Robots are rapidly entering mainstream culture, yet they are typically limited in their abilities because of their programming. Despite the potential benefits of incorporating recent AI advancements into robot design, progress in developing general-purpose robots remains sluggish due to the time required to acquire real-world training data.
The development of robots with the ability to learn many tasks at once and to integrate the comprehension of language models with the practical abilities of a helper robot is an area that has been the subject of extensive study.
DeepMind’s RoboCat is the first agent that can solve and adapt to various tasks on several types of real robots. Findings show that RoboCat learns significantly more quickly than other cutting-edge models. Because it learns from such a huge and varied dataset, it can pick up a new skill with as few as 100 demonstrations. This capacity is crucial to developing a multipurpose robot and will hasten robotics research by reducing human-supervised training requirements.
Their multimodal model Gato (Spanish for “cat”), is the foundation for RoboCat, as it can process words, visuals, and actions in both virtual and real-world settings. Their work fuses Gato’s structure with a massive training dataset containing the visual and motion data of hundreds of robot arms doing different jobs. After this initial training phase, the team put RoboCat through a “self-improvement” training cycle with a new set of activities. Each new activity was learned in five stages:
- Gathering one hundred to one thousand examples of a new task or robot being shown with a human-controlled robotic arm.
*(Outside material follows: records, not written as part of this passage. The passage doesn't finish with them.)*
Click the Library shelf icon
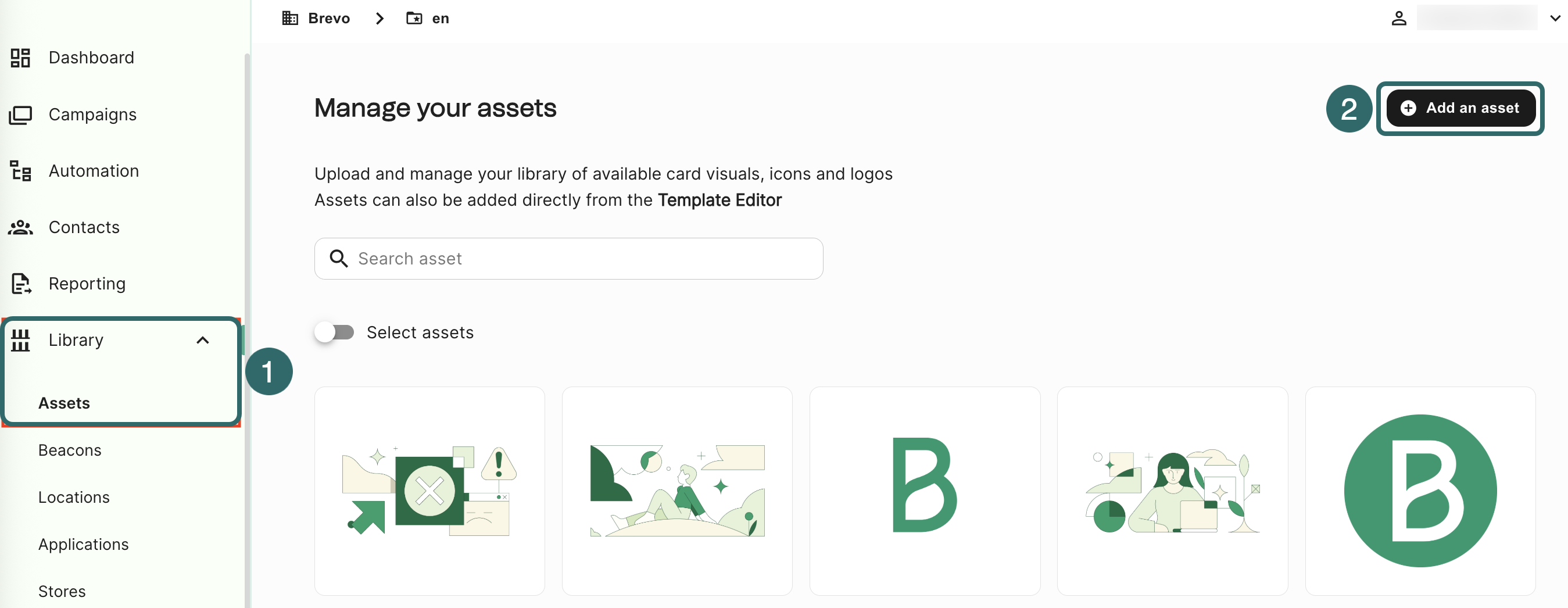 [20, 340]
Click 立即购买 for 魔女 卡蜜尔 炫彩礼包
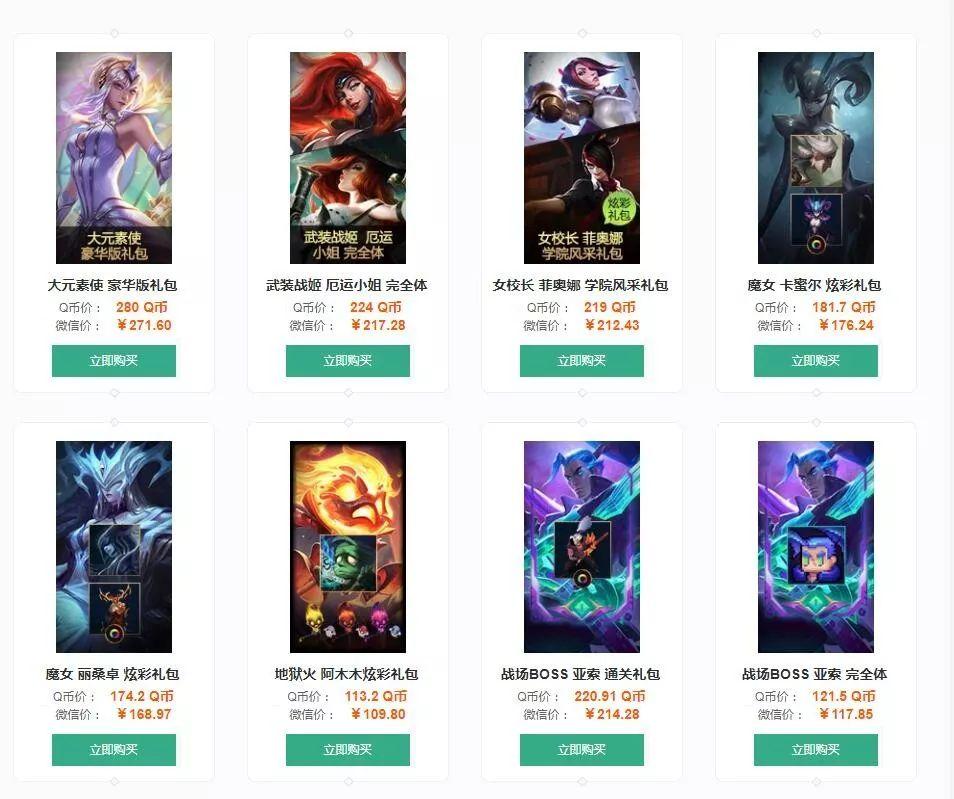This screenshot has width=954, height=799. [816, 361]
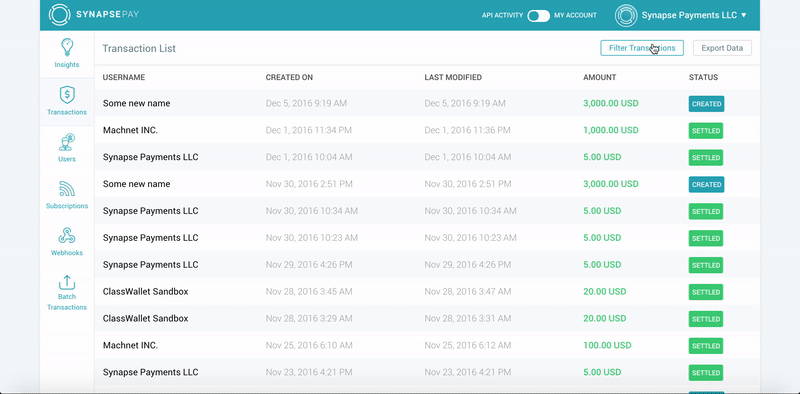Select the Username column header
The width and height of the screenshot is (800, 394).
coord(124,78)

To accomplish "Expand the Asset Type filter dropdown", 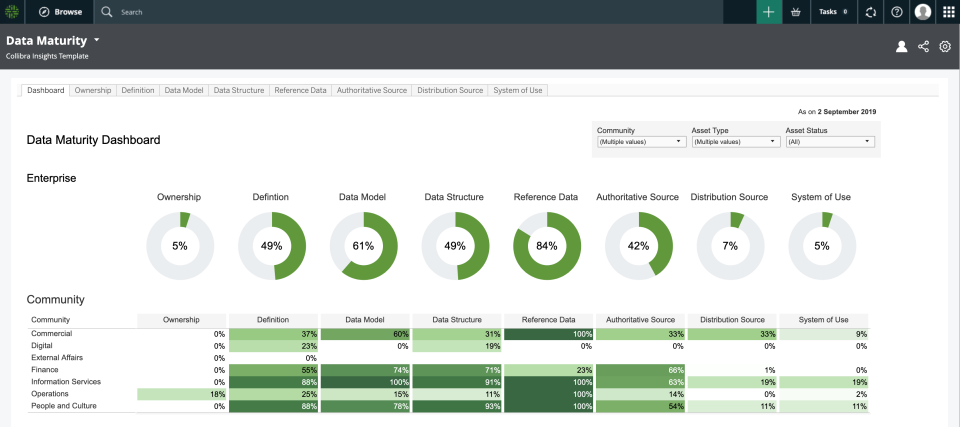I will [735, 142].
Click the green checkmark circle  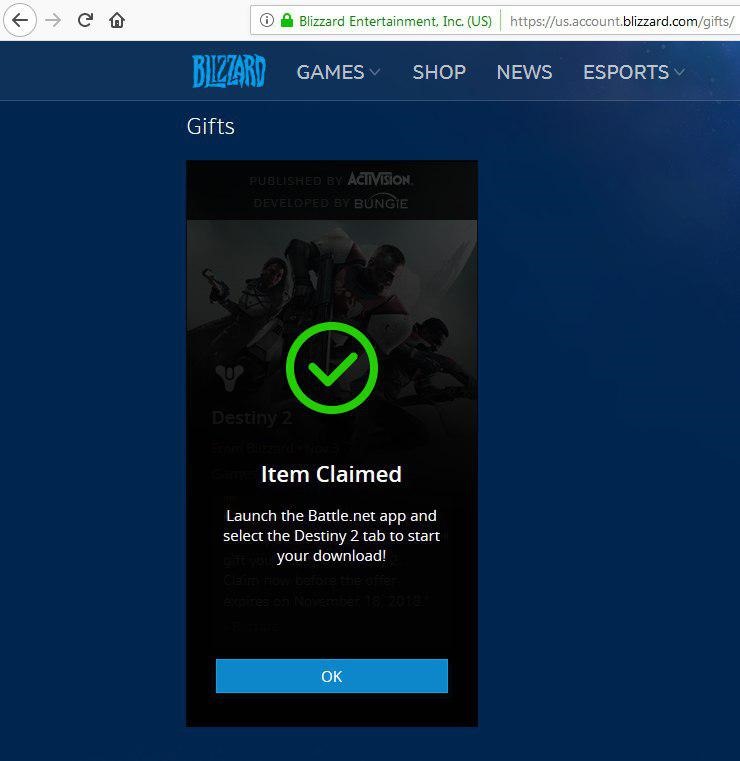332,368
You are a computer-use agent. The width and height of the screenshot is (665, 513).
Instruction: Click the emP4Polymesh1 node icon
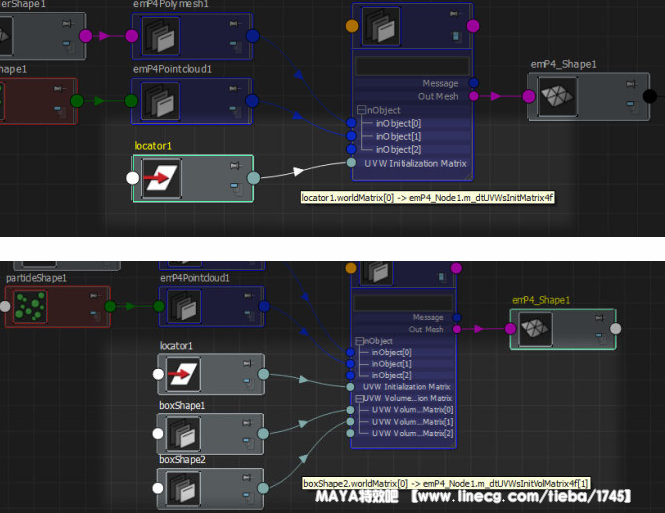click(160, 37)
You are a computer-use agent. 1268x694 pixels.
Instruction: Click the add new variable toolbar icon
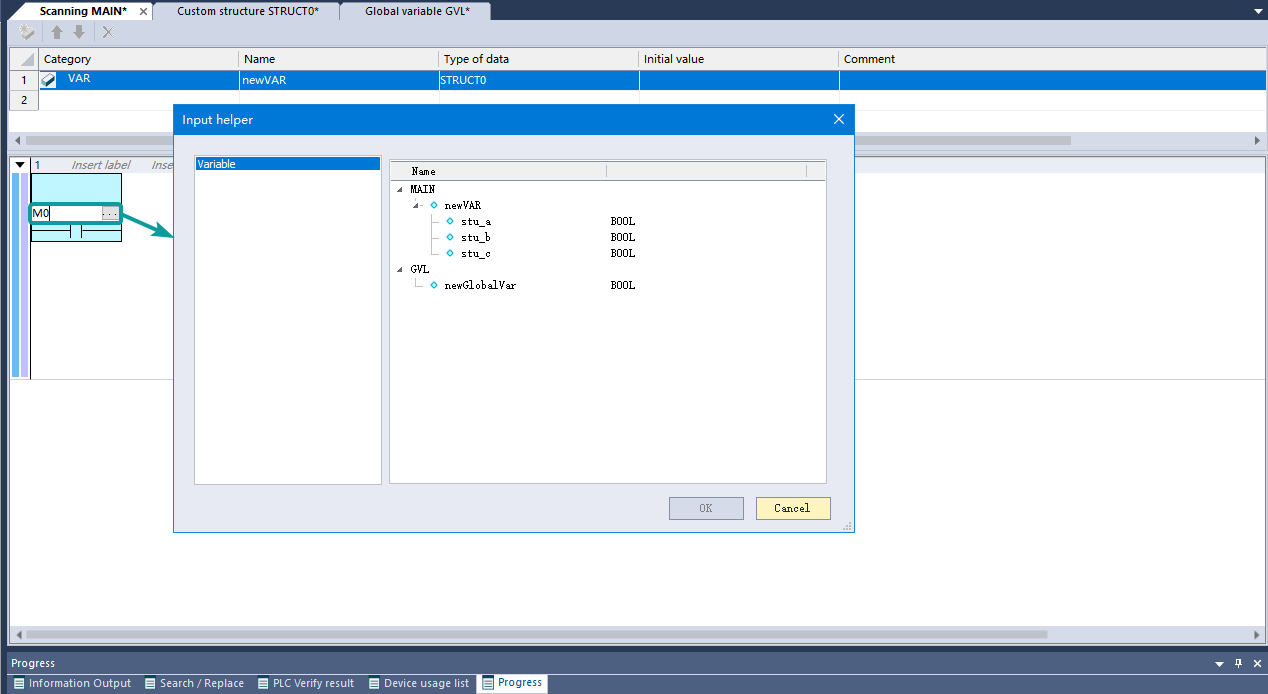click(26, 32)
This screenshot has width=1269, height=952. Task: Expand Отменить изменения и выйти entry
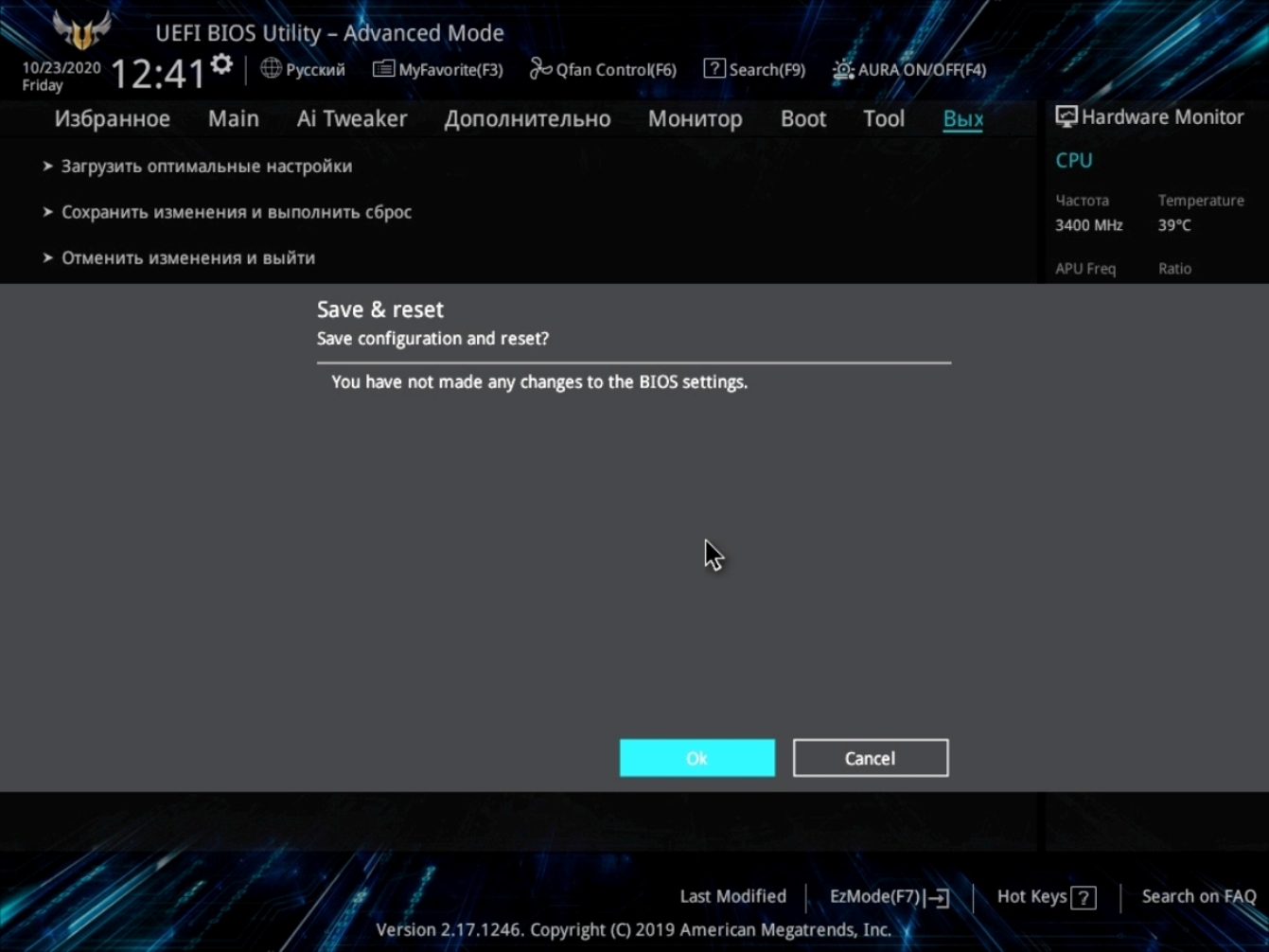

- Fine-tuning RoboCat for new task/arm to produce a spin-off agent with specialized capabilities.
- The child agent performs 10,000 repetitions of practice on the new task/arm, adding to the training data pool.
- Blending the sample data with the user’s creations and the demonstration data into RoboCat’s current data set.
- Retraining RoboCat using the updated dataset.
The latest version of RoboCat is based on a dataset containing millions of trajectories from real and simulated robotic arms, as well as data created by the system itself, thanks to all of this training. Vision-based data depicting the jobs RoboCat will be trained to execute collected using four distinct robot types and many robotic arms.
RoboCat was trained to use several robotic arms in a few hours. It learned to use a more complicated arm with a three-fingered gripper and twice as many controlled inputs, despite having been taught on arms with two-pronged grippers.
RoboCat learned to control this new arm deftly enough to pick up gears 86% of the time after witnessing 1000 human-controlled demonstrations collected in hours. The same degree of demonstration allowed it to learn to do tasks that required both precision and knowledge, such as picking the right fruit out of a bowl and figuring out a shape-matching puzzle.
RoboCat’s training is self-perpetuating; the more it learns, the more it improves its ability to learn. The team shows that after learning from 500 demos of each task, RoboCat’s original version was only 36% more effective at performing activities it had never seen before. However, the most recent RoboCat trained on various activities and had twice as much success.
The team believes that RoboCat will pave the way for a new generation of more helpful, general-purpose robotic agents because it can learn autonomously and rapidly develop skills, especially when applied to multiple robotic equipment.